The proposal would give the company control over issuing USD1, a dollar-pegged stablecoin backed by billions in customer assets. Supporters argue this would increase transparency and consumer protection.

The Office of the Comptroller of the Currency (OCC), however, has stated its process is “inherently apolitical” and based solely on statutory requirements — a reminder that crypto’s path into the U.S. financial system is now happening inside the regulatory apparatus, not outside it.

The Bigger Signal for Markets

Stripped of politics, the takeaway is simple: Washington is no longer debating whether to regulate crypto. The debate is now about how, who benefits, and what rules apply at scale.

Stablecoins sit at the center because they blur the line between banking, payments, and onchain finance. If allowed to offer yield-like incentives, they compete directly with deposits.

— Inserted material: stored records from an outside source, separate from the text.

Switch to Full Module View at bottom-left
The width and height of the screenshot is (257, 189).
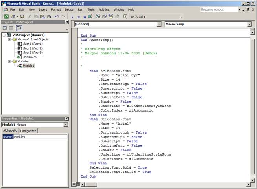tap(78, 184)
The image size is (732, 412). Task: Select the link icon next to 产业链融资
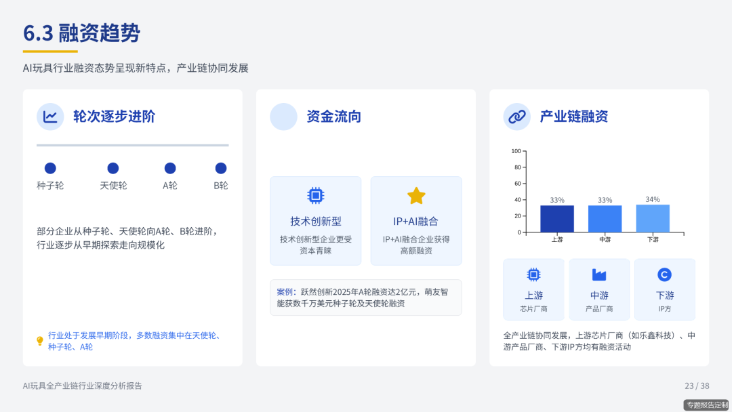(516, 117)
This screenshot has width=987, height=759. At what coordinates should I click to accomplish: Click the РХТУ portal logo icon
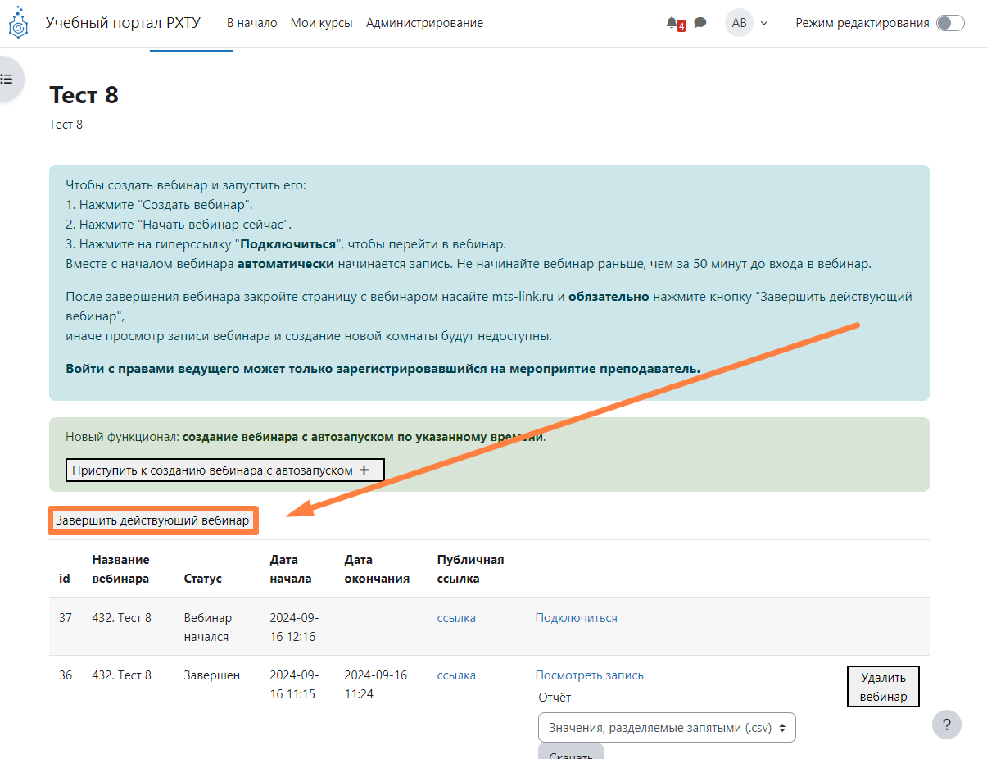tap(18, 23)
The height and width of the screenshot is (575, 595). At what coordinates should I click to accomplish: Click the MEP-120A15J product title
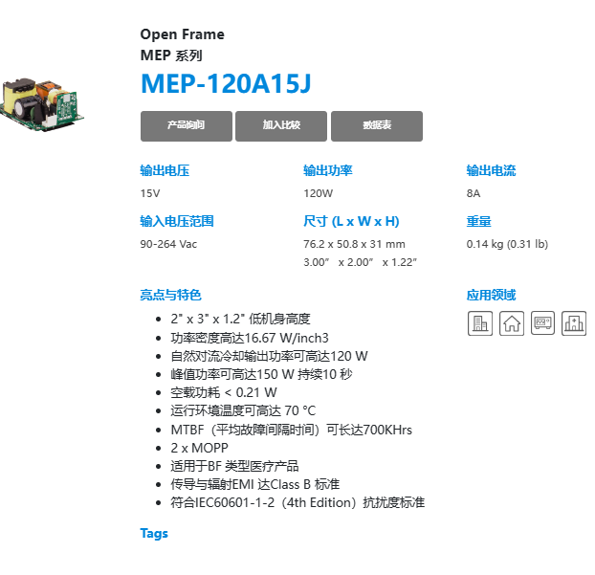[x=226, y=84]
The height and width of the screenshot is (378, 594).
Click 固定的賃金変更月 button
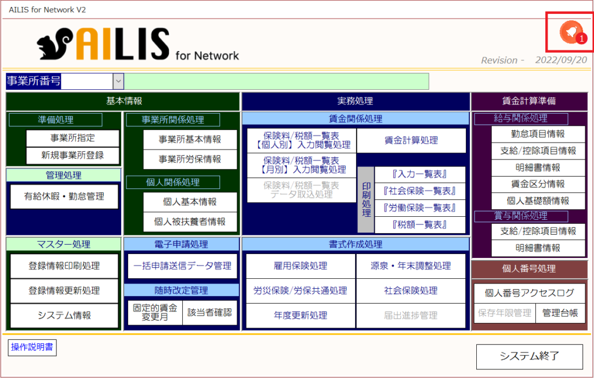[154, 312]
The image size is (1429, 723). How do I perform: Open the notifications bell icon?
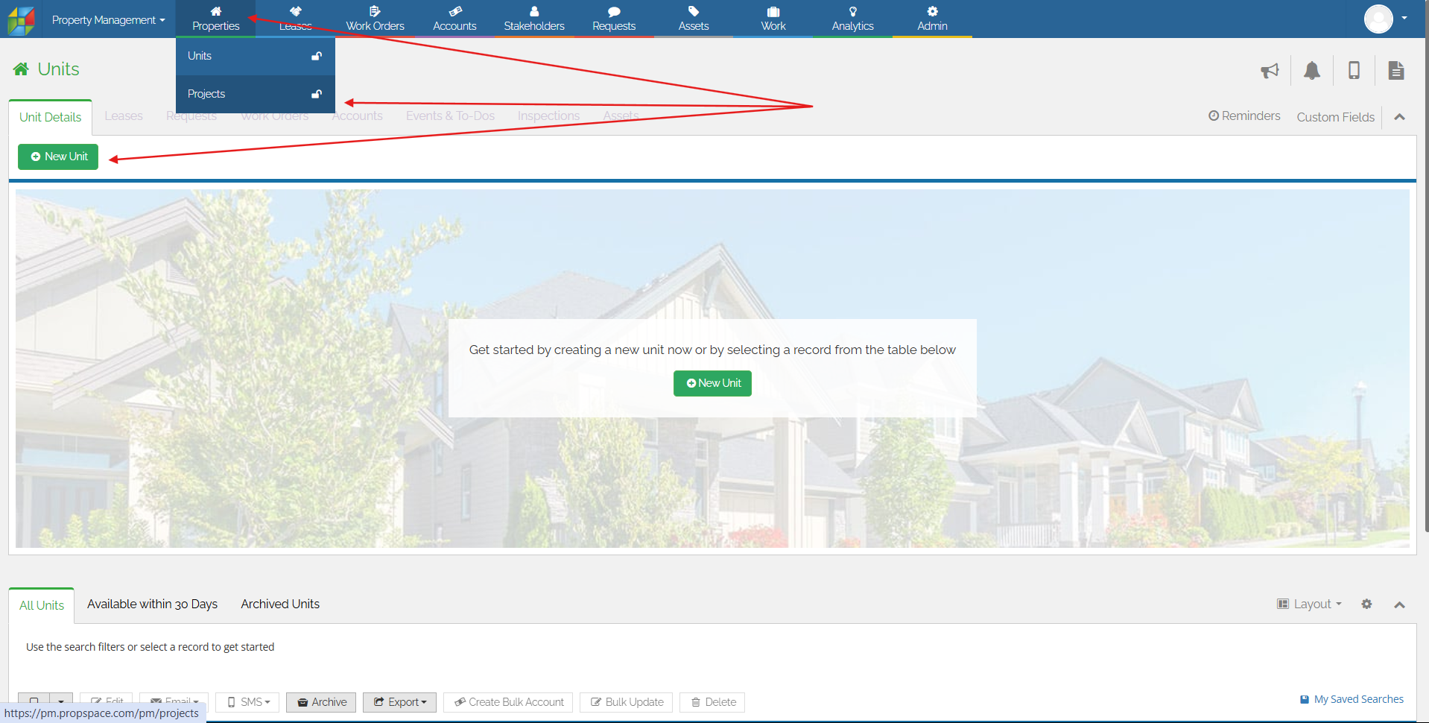click(x=1311, y=71)
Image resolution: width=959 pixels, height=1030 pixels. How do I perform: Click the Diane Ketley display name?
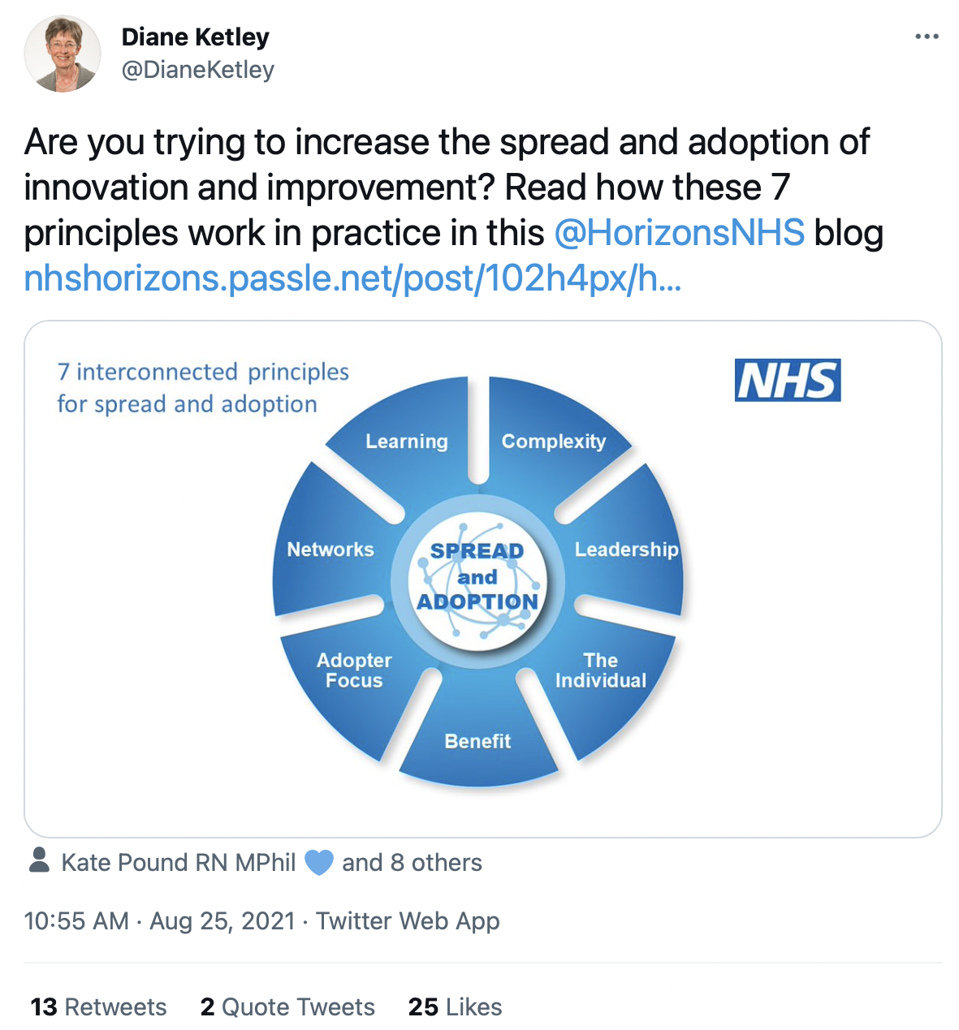[195, 37]
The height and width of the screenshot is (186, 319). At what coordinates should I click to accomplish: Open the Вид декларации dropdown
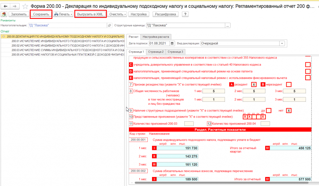click(282, 44)
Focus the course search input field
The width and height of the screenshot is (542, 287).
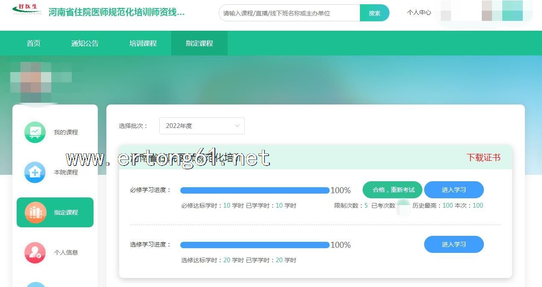[x=290, y=13]
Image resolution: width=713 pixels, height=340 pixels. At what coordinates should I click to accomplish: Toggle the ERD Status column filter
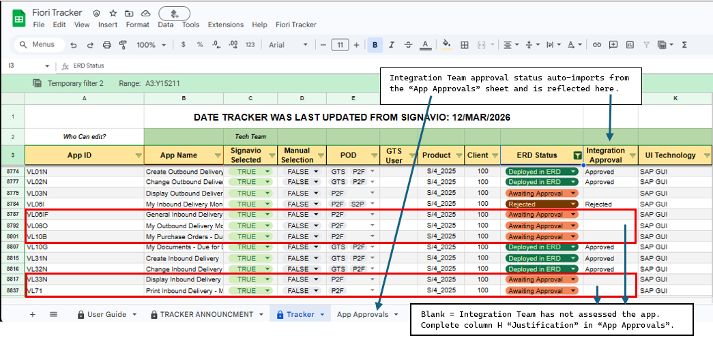pyautogui.click(x=577, y=155)
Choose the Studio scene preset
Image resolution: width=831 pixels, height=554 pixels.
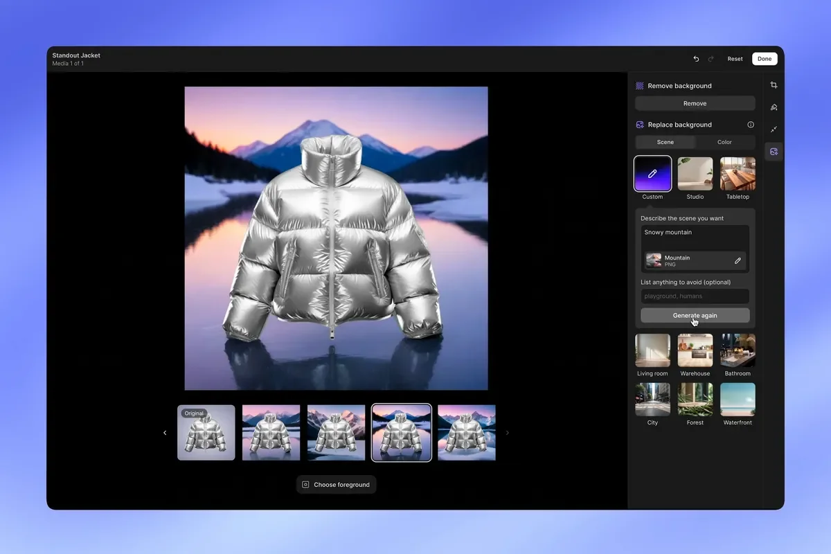[695, 174]
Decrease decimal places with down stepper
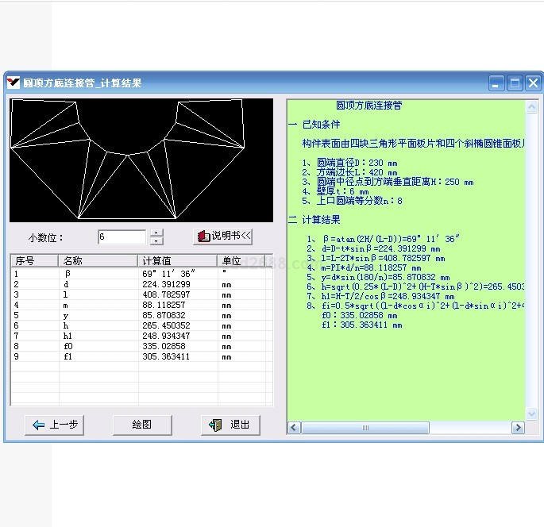 pos(156,240)
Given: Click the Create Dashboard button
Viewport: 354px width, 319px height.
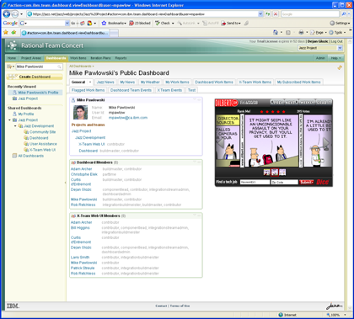Looking at the screenshot, I should click(35, 77).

If restricted too tightly, they risk losing their utility advantage.

That’s why this meeting matters — not just for lawmakers, but for payments, DeFi, tokenized dollars, and AI-driven finance.

An always-on economy — where money moves globally, instantly, and programmatically — cannot function on banking hours or regional rails. Stablecoins already operate as always-on money. Policy is now racing to catch up.

Editor's Note

Banks are right to be worried. If stablecoins can offer yield, capital will move — potentially billions of dollars — from traditional banks into onchain dollars like USDC, USDT, and USD1. That would be disruptive. 

But disruption doesn’t equal damage. 

Much of the banking sector has been surviving, not thriving, for years — supported by backstops, emergency programs, and federal intervention. Crypto exposes that reality by offering faster, more transparent, 24/7 financial rails.

This is why the moment feels different.

Unlike past administrations, the Trump administration appears willing to embrace drastic change — even if it’s disruptive. Crypto is a once-in-a-generation opportunity to reset the financial infrastructure.

Even at Davos 2026, economists weren’t debating if the fiat system is under strain — they were openly discussing what comes next. 

 A compromise is likely — Trump is a negotiator afterall — and stablecoins may just emerge with the ability to offer rewards. 

From Blockster’s view, the issue isn’t banks losing. It’s whether they’re willing to compete. 

Competition forces better products, better yields, and real modernization. That’s not a threat to the system — it’s how systems improve.